Por unir fatores como praticidade, valor nutricional elevado e excelente custo-benefício, o “prato feito” (PF) serviu, durante muitos anos, como uma excelente solução para o trabalhador que precisa comer fora de casa.
Entretanto, um levantamento recente do Núcleo de Estudos Econômicos da Faculdade do Comércio (FAC-SP) revelou que a popularidade da refeição pode estar sob ameaça, já que o preço, que é um de seus principais atributos, sofreu alterações significativas nos últimos meses.
De acordo com o relatório da instituição de ensino superior mantida pela Associação Comercial de São Paulo (ACSP), o atual preço médio do PF, que geralmente é constituído de arroz, feijão, salada e proteína, é de R$ 31,90.
As regiões Sul e Centro-Oeste registram os custos mais elevados do país, com o valor da refeição ultrapassando a marca de R$ 34. Em contrapartida, a região Norte destaca-se como a única localidade que ainda consegue manter as médias abaixo de R$ 30.

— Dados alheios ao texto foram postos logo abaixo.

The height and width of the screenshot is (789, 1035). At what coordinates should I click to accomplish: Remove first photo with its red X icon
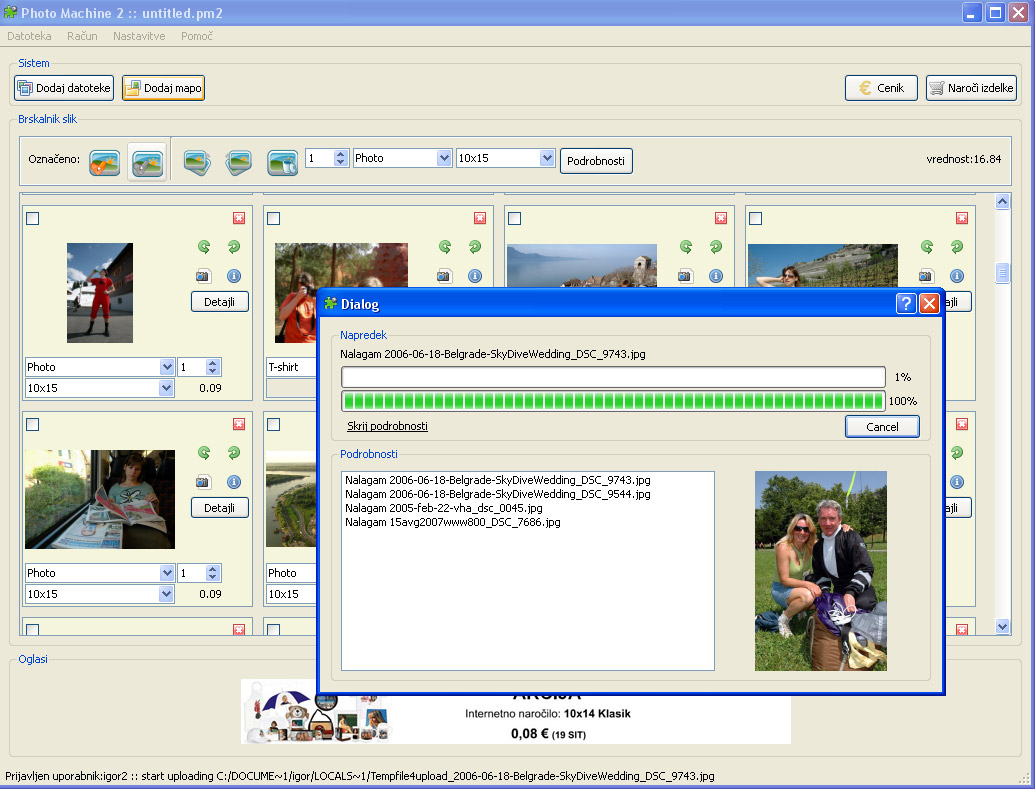238,218
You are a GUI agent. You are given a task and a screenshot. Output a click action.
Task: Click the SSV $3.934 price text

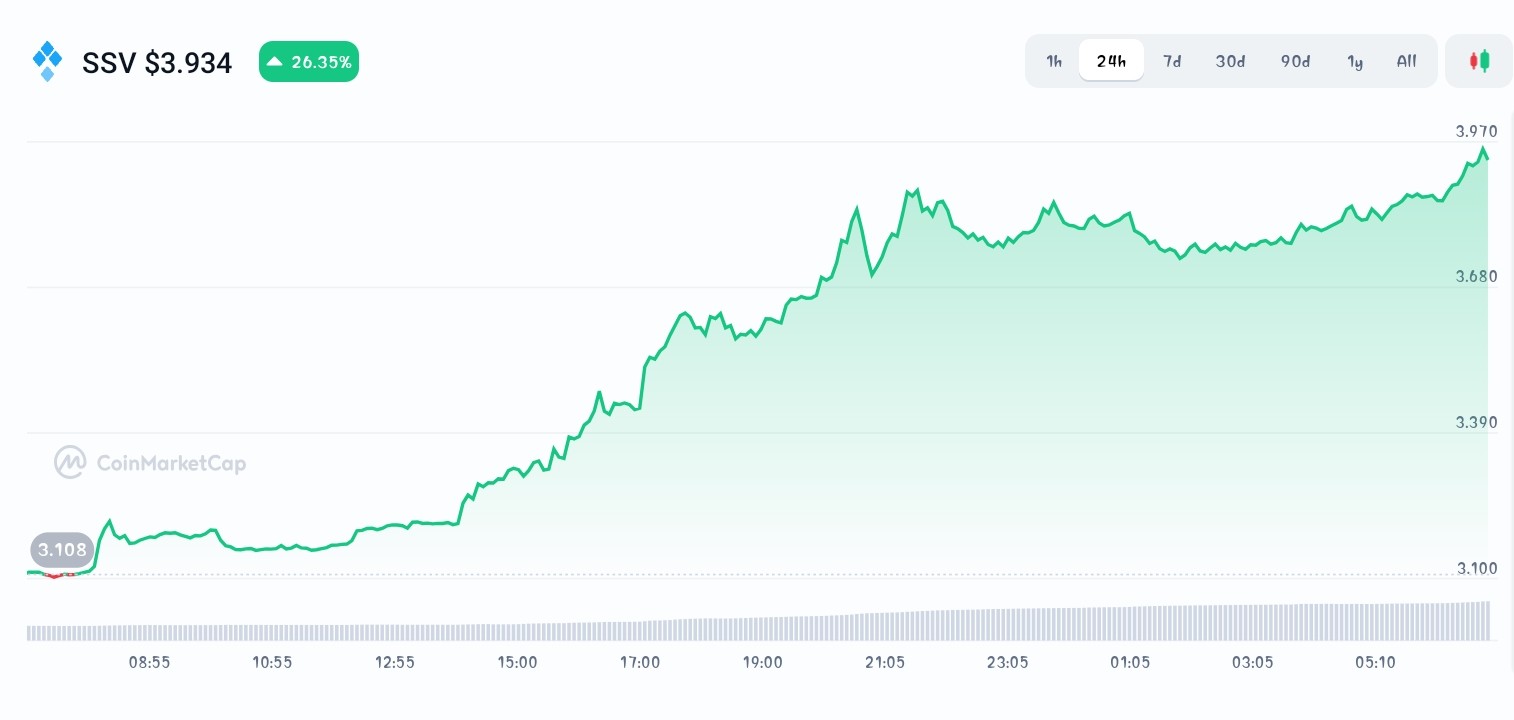click(x=157, y=62)
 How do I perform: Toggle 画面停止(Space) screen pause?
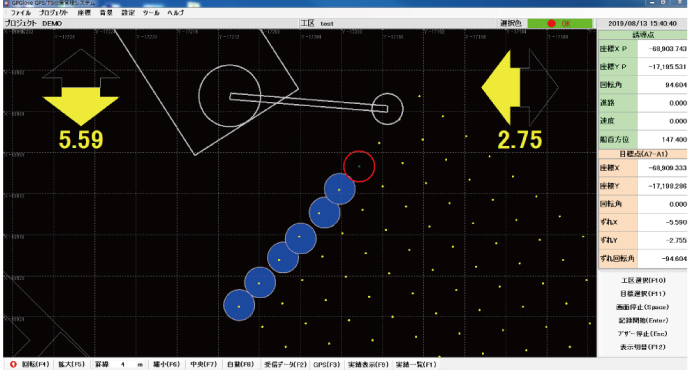(x=642, y=307)
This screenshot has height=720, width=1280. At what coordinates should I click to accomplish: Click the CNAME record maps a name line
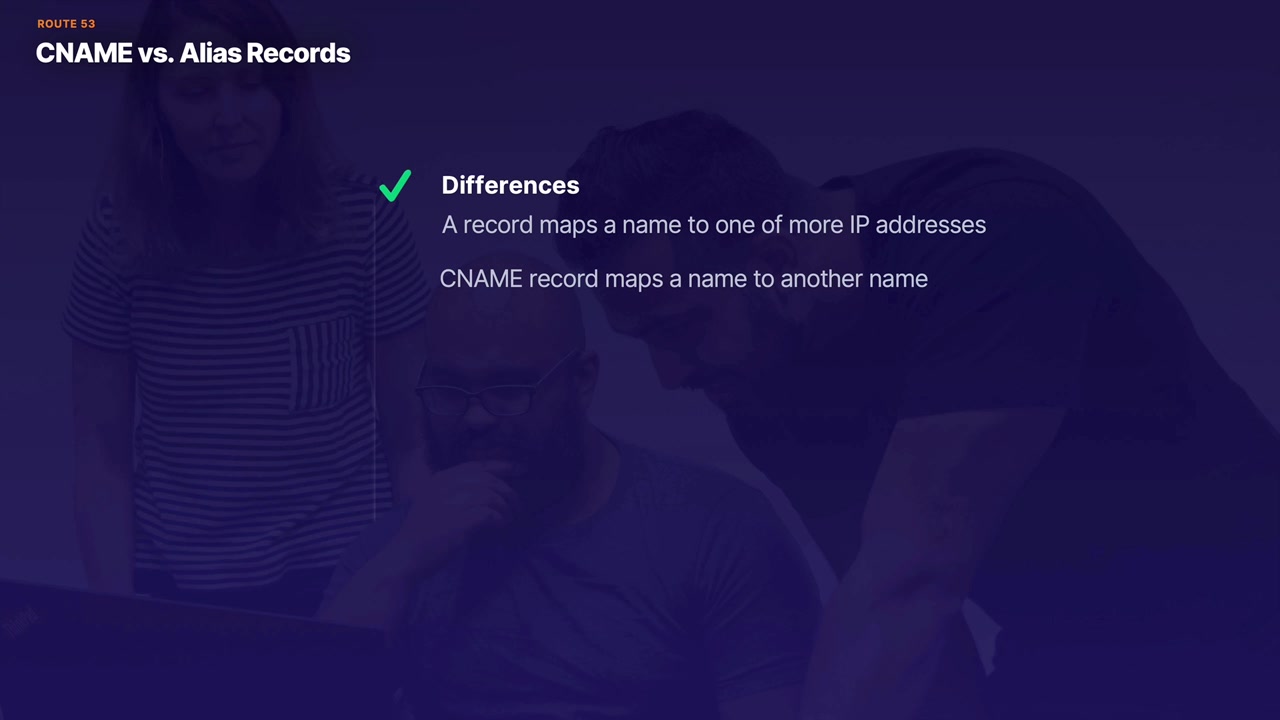click(684, 279)
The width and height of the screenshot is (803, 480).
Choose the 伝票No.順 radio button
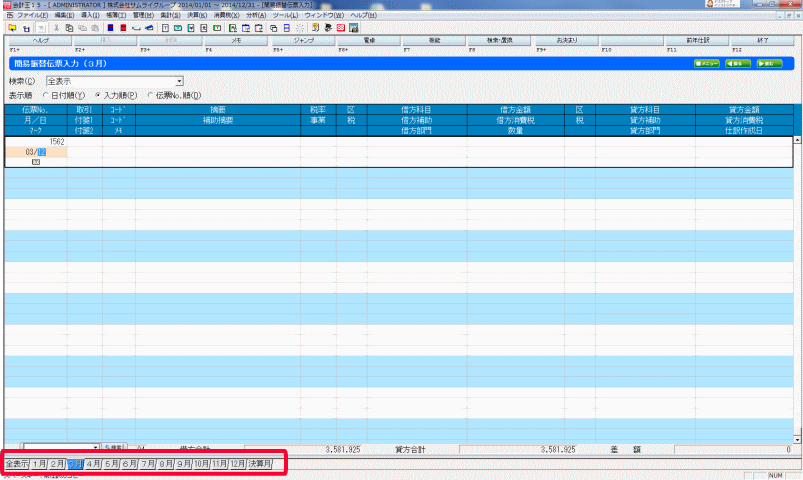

A FAC-SP ainda ressalta que a elevação dos preços não significa mais lucro para o bolso dos comerciantes, uma vez que o aumento recente reflete apenas o repasse parcial dos custos operacionais acumulados nos últimos meses, servindo como uma medida de recomposição financeira.
Justificativas para o aumento nos preços do prato feito
Como a inflação dos alimentos in natura tem registrado períodos prolongados de estabilidade, as razões para o encarecimento contínuo do prato feito permanecem pouco compreendidas por grande parte dos brasileiros.
Contudo, em entrevista ao portal CNN Brasil, o economista e coordenador técnico do Índice Prato Feito, Rodrigo Simões Galvão, elucidou o cenário ao apontar que esse fenômeno decorre diretamente de um encarecimento estrutural no setor.
Isso significa que o grande vilão do preço não é a comida no prato, mas tudo o que mantém o restaurante de portas abertas, como as despesas, impostos e salários dos funcionários, que acumulam altas e também acabam precisando ser repassadas para o consumidor final.